Paying for College
by Joyce Dutton
http://www.laconcollege.com
Paying for a childs college education is one of the biggest
expenses that parents will face in their lifetime, other
than perhaps buying a home. Because of this, parents should
take action early on and begin planning and saving when
their children are newborns in order to make the most of
their savings as well as eliminate any excess financial
burdens from waiting until the last minute. There is a time
scale of planning that parents should follow from 15 years
until college until the day of college. This plan is very
helpful and should be followed if at all possible.
When college is 15 years or more away you should start
saving for your childs education. Or, if you dont have
children yet but are planning on having them, go ahead and
start saving to really maximize your savings. However, at
the 15 year to college mark you should open and education
IRA as well as make some investments that are more
aggressive. Now is the time for aggressive investments, not
later. So, if you want to invest in aggressive mutual funds
or the stock market, do that now and as each year passes get
a little more focused and more conservative. The point is to
save money not necessarily make money, although if you can
do this that is great as well.
When college is 10 15 years away you should begin
organizing your portfolio to ensure you are on the right
track. Also, any aggressive investments should be moved into
more conservative funds if possible. During this time period
you can also look into your states different plans for
college savings as well as any tax breaks offered for this.
Many colleges are starting to offer prepaid college plans,
so this could be an option during this time as well if you
prefer to make payments over a long period of time.

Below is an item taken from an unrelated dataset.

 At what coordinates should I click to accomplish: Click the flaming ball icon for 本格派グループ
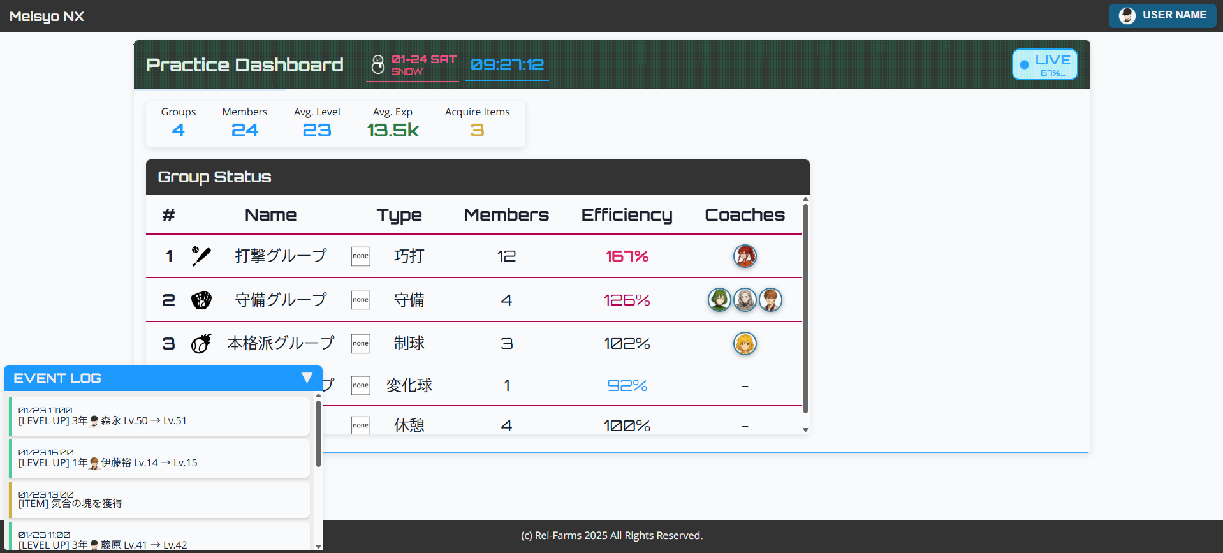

At the five to 10 year mark, you will need to start moving
your money into different accounts or bonds. For example,
bonds are a good option as well as fixed income. If you are
unsure, talk to a financial planner to help you make the
decision.
When there are only five more years until your child enters
college, make sure your investments are safe and secure and
not in any aggressive funds. This is the time to guard the
money rather than risk it on aggressive markets.
If you realize that even though you have been saving for
more than 15 years, you will not have enough money to pay
for your childs tuition, you can consider different student
loans that do not need to be paid back while the child is
enrolled in school and that have low interest rates. There
are loans available for the parent as well as the child, so
whatever works for your family is the best option.
As you can see, when you start planning and saving early,
the idea of paying for college is not nearly as frightening
as waiting until the last minute.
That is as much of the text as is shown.